Mit „"Kürzere Tage" legt die Autorin Anna Katharina Hahn ein kesses Romandebüt vor.

Auf den Büchern von Anna Katharina Hahn müsste stehen, was wir aus der Gillette-PR kennen: Edelstahl, gehärtet und auf beiden Seiten dreifach geschliffen. Als Freigabe dazu ein Gel. Sie wurde mal zum Wettlesen in Klagenfurt eingeladen. Arschkarte, sie musste als Erste lesen. Also fing sie an: „Und dann konnte ich es ganz deutlich hören, rein, raus, rein, raus, du verstehst schon, dieses … Stöhnen, ohne jede Hemmung, und dann sie, als zweite Stimme, nahezu musikalisch, Mezzosopran würde ich sagen, immer im Wechsel, über zwanzig Minuten, nicht zum Aushalten!“ Die Juroren waren nicht begeistert. Einer bekundete, die Autorin habe sich im Ton vergriffen. Dazu kann oder darf oder muss man sagen: Treffer, voll ins Schwarze. Der Ton ist nicht der ältlicher Juroren.
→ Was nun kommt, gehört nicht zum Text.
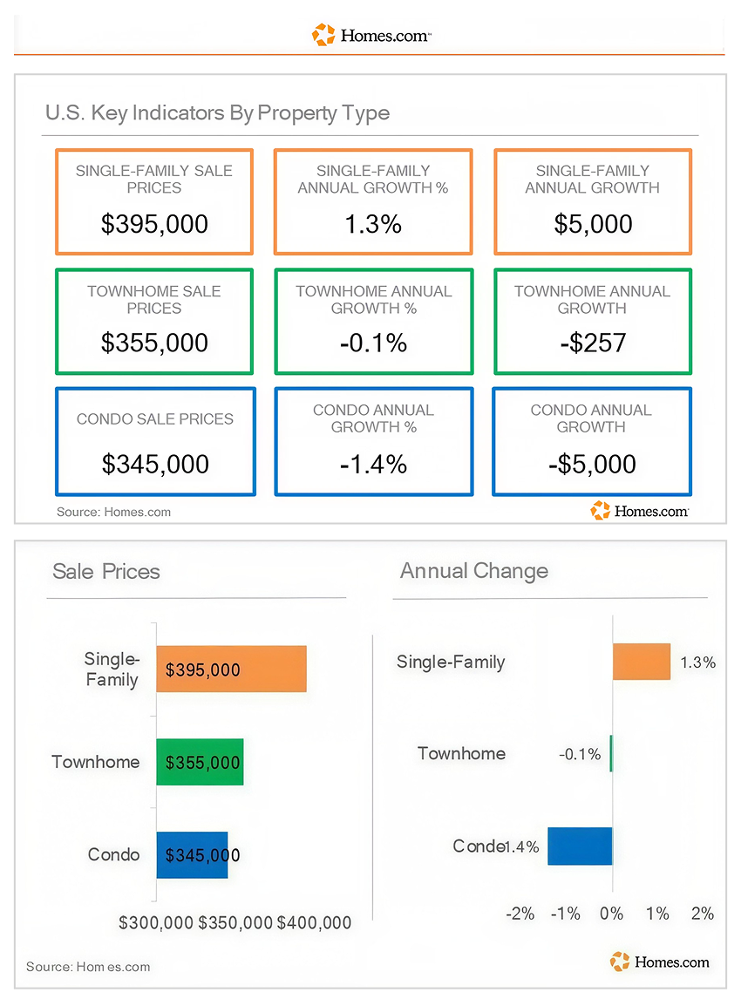Click the Annual Change chart heading
The image size is (741, 1006).
(474, 570)
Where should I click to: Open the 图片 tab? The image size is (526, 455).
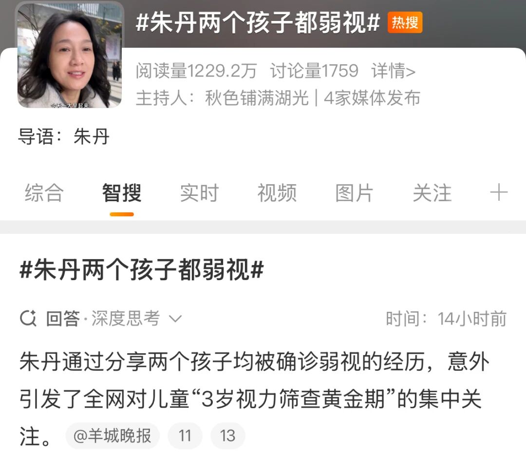355,193

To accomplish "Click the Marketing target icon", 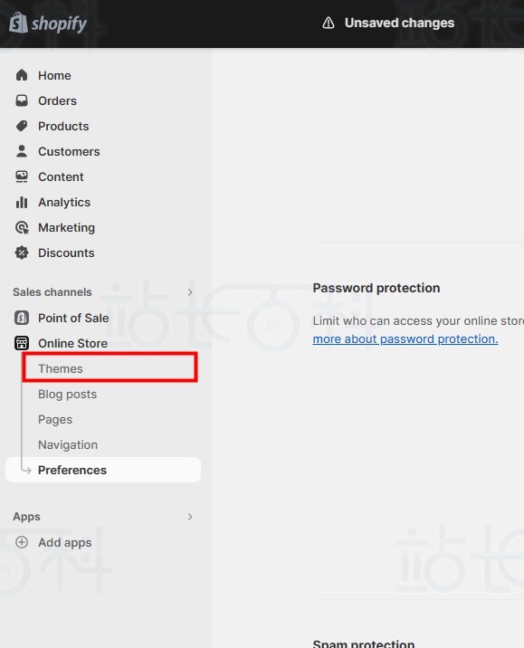I will pos(22,227).
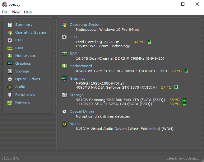The image size is (204, 162).
Task: Click the CPU temperature indicator icon
Action: tap(149, 42)
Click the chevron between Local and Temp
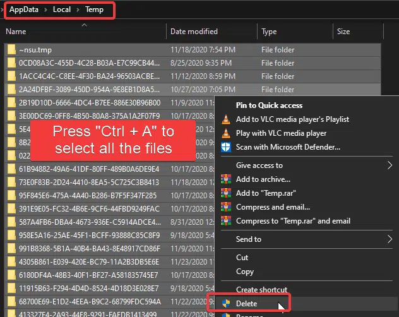This screenshot has height=317, width=399. point(77,10)
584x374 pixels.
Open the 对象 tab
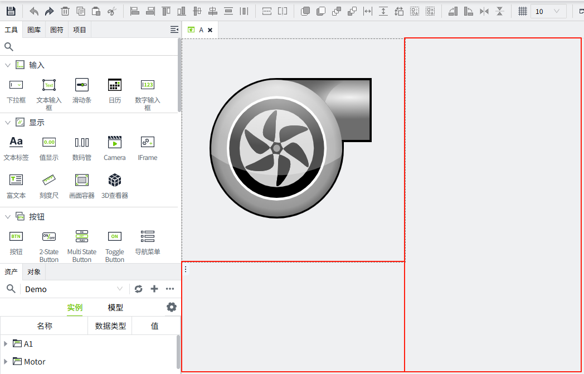click(x=34, y=272)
Mittlerweile hat Hahn sogar ein paar Preise und Stipendien gewonnen, doch in die gängigen Vermarktungsmechanismen des Literaturbetriebs passt sie immer noch so wenig wie eine geballte Faust in einen Samthandschuh.
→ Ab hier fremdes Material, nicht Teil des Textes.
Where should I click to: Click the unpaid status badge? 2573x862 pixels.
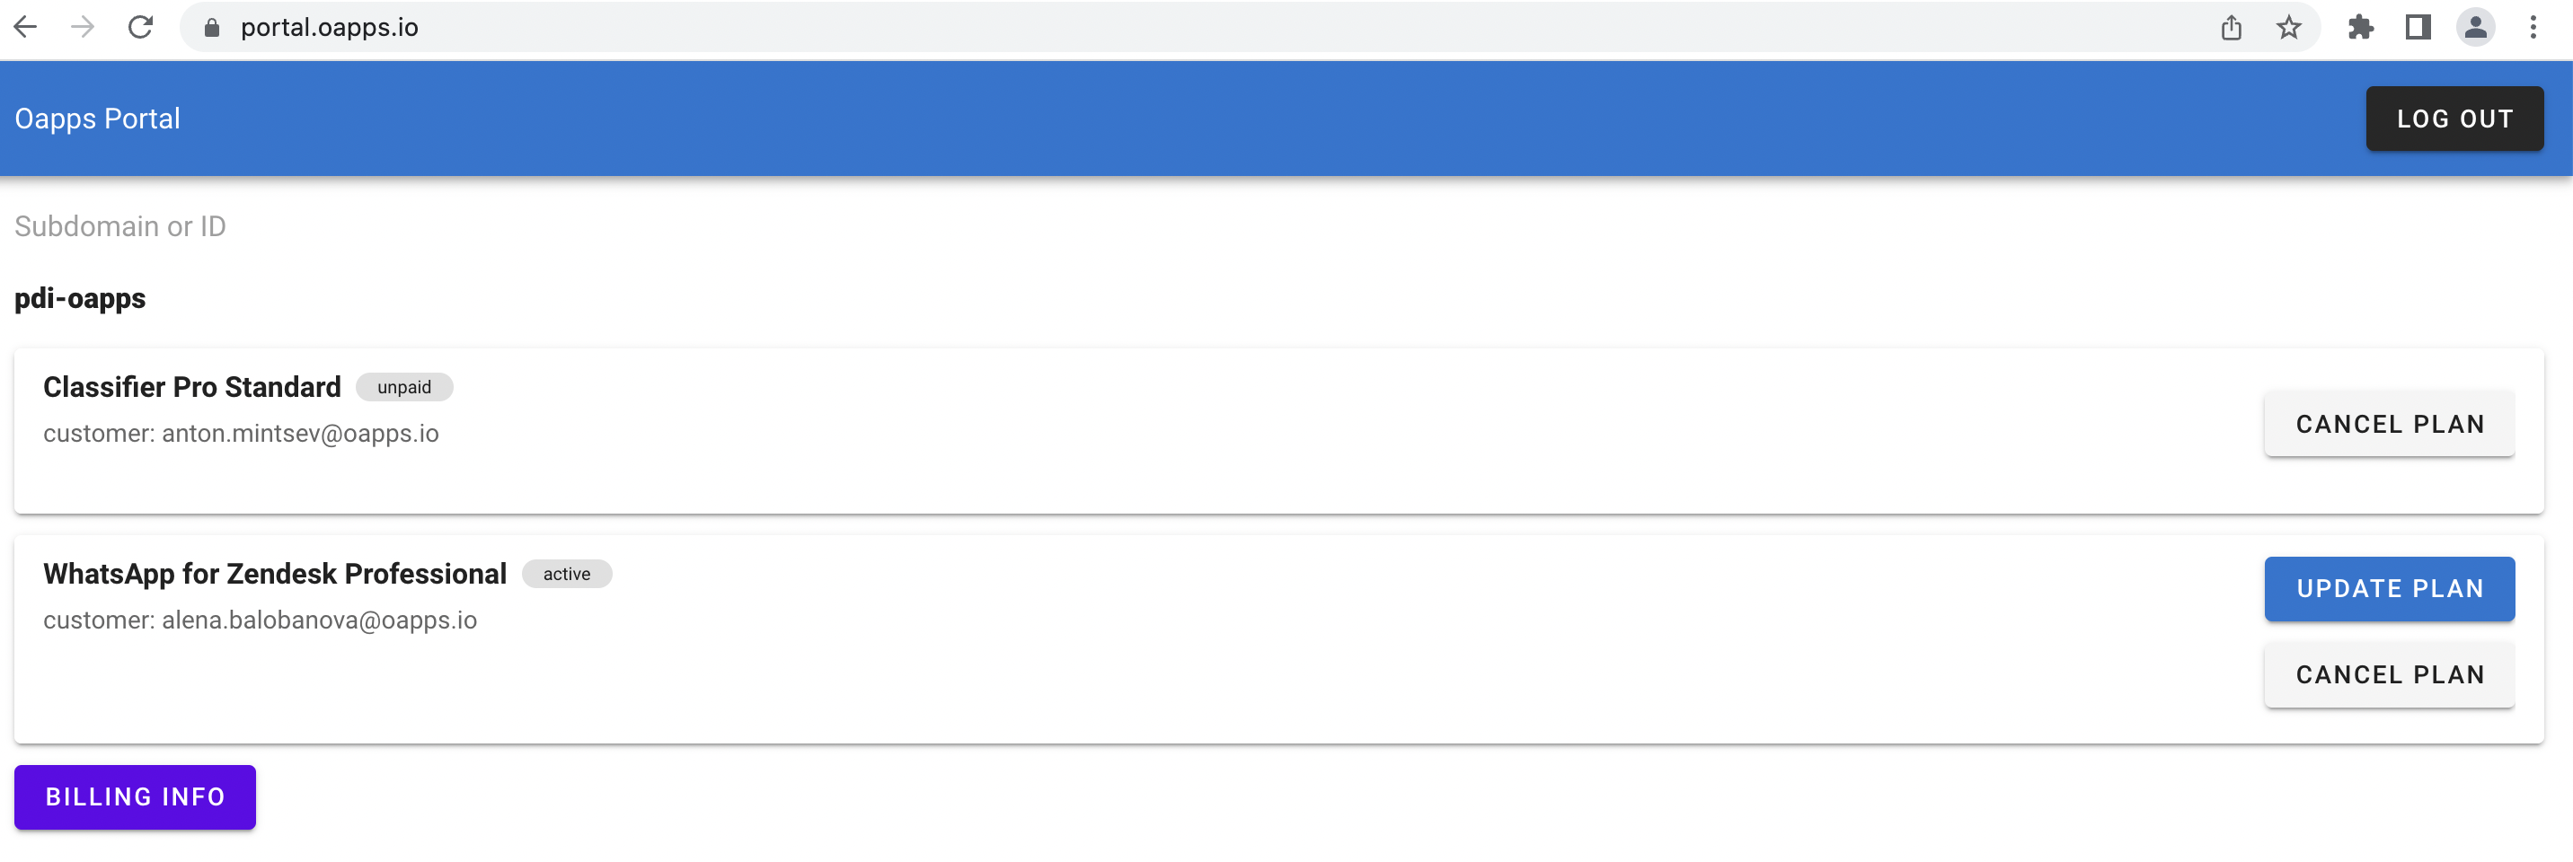405,388
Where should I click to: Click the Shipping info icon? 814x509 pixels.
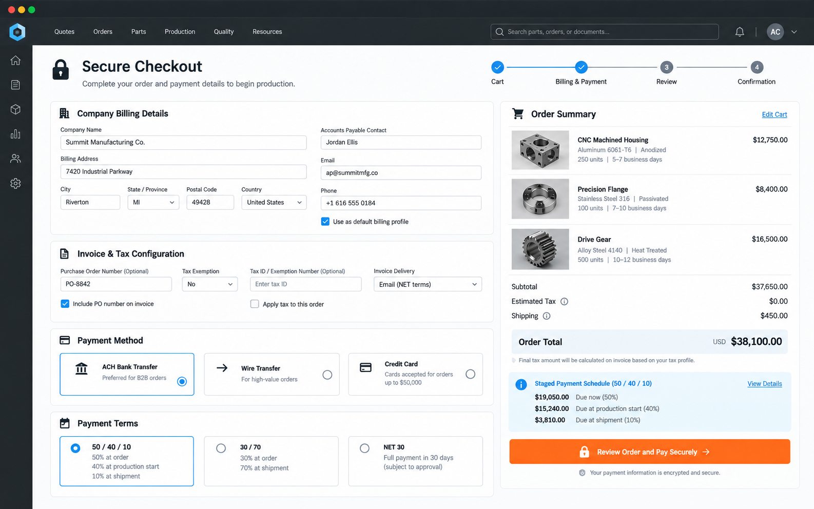tap(547, 316)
„Kürzere Tage“ (Suhrkamp, 19,80 Euro) heißt nun nach zwei Erzählungsbänden ihr erster Roman. Deutschland vor oder nach der jüngsten oder nächsten Krise. Die Heldin, mit der wir einsteigen, lebt eine gesicherte Existenz, doch kaum ist Papa mit dem Kind zur Tür raus, zieht sie sich die erste Zigarette rein. „Roth-Händle“. So wie während der Schwangerschaft, als sie schaurig spürte, wie das Embryo zusammenzuckte. Im Haus gegenüber sieht sie, was ihr wie eine heilige Familie vorkommt. Schnitt, neue Nahaufnahme: Die berufstätige Mutter hat sich einen Mann geangelt, hart und emsig schaffend, aber auch primitiv wie Freitag in „Robinson Crusoe“.
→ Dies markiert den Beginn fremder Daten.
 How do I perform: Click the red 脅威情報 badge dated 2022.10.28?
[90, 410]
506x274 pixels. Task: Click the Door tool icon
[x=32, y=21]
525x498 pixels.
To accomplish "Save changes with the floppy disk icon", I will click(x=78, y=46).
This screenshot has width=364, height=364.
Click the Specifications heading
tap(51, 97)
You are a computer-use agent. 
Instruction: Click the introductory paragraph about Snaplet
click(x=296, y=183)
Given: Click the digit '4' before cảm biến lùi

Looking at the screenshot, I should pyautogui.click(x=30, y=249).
„Viele fürchten sich davor, die Gegenwart anzusteuern“, weiß Anna Katharina Hahn. „Wenn, dann machen sie das am ehesten in kleinen privaten Reden, die über den eigenen Zehnagel nicht hinausblicken. Mich wundert auch, dass sich viele in ihrem Schreiben auf die Vergangenheit beziehen, so als hätte das Zeitlose mehr Bestand, als gäbe es da eine gewichtige Tradition, auf die man sich beziehen könnte.

Dabei gab es im 19. Jahrhundert sehr viele Autoren – auch Fontane! -, die sich mit ihrer Gegenwart auseinandergesetzt haben, mit aktueller Politik und Geschichte. Blick auch nach vorne, darum geht es doch in der Literatur. Wenn man sich heute, egal wie literarisch und ordentlich es sein mag, nur mit der Vergangenheit beschäftigt, dann ist das doch der pure Eskapismus.“

Die Gegenwart ist viel zu aufregend, um aus der Literatur verbannt zu werden, und darum schreibt Anna Katharina Hahn. Weil es einfach sein muss. Man kann ihr nur dankbar dafür Sein.